OctoPrint 1.7.3, OctoPi 0.17.0, Anycubic Vyper, browser: Chrome, operating system: Win 10.
According to the guide I followed camera_http_webroot= should be set to ''./www" (so two ' instead of one "), I assume this is incorrect and it should it be one "?
The URL is empty and the guide never mentioned anything about this. But I think per default there was an URL but I don't remember what it was so right now that field is just empty
Tried it but it didn't work so I upgraded to Octoprint version 1.9.1 and now the webcam stream works in Octoremote mobile app using this URL http://MYIP/webcam/?action=stream
Is it possible to set up a WiFi webcam to Octopi or does the webcam have to be directly connected to my Octopi unit?

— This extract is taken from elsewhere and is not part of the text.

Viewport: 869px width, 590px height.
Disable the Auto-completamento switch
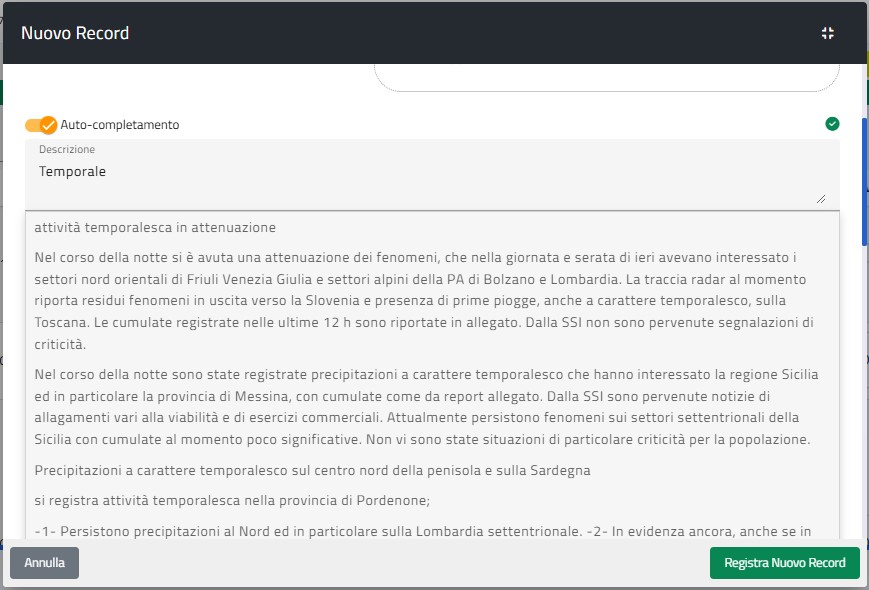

That's good news cause I much rather use my WiFi cam instead due it having a lot more features and better quality. I have a TP-Link Tapo C200 and I found a guide to set up a stream using VLC Player.
The URL i used was in the following format: rtsp://username:password@MyIP/stream1
This worked fine in VLC and I could see the stream but when using the exact same URL in Octoremote it would not work.
OctoPrint (& I suspect all 3rd party apps) don't support RTSP streams. Also, in the browser, they don't allow embedding the username & password in the URL as it is not secure, so even if it was mjpg, you wouldn't be able to get through the authentication.
If the camera provides a plain mjpg stream, then that works otherwise you're out of luck with that camera I suspect. Perhaps someone else has a solution they came up with.
That does not sound promising but thanks for the info. I was able to find the datasheet for my cam and the supported protocols listed are: TCP/IP, DHCP, ARP, ICMP ,DNS, NTP, HTTP, HTTPS, UDP, ONVIF, RTSP
and unfortunately MJPG is not listed as one of them, and I guess none of the others work?
you list a number of protocols and offcourse MJPG is not listed there because MJPG is a format not a protocol. it stands fo Motion JPG or in other words it sends a jpg photo for each frame in the video. that's why it uses so much resources. it would be nice if we could use something more modern like mp4, h264 or h265.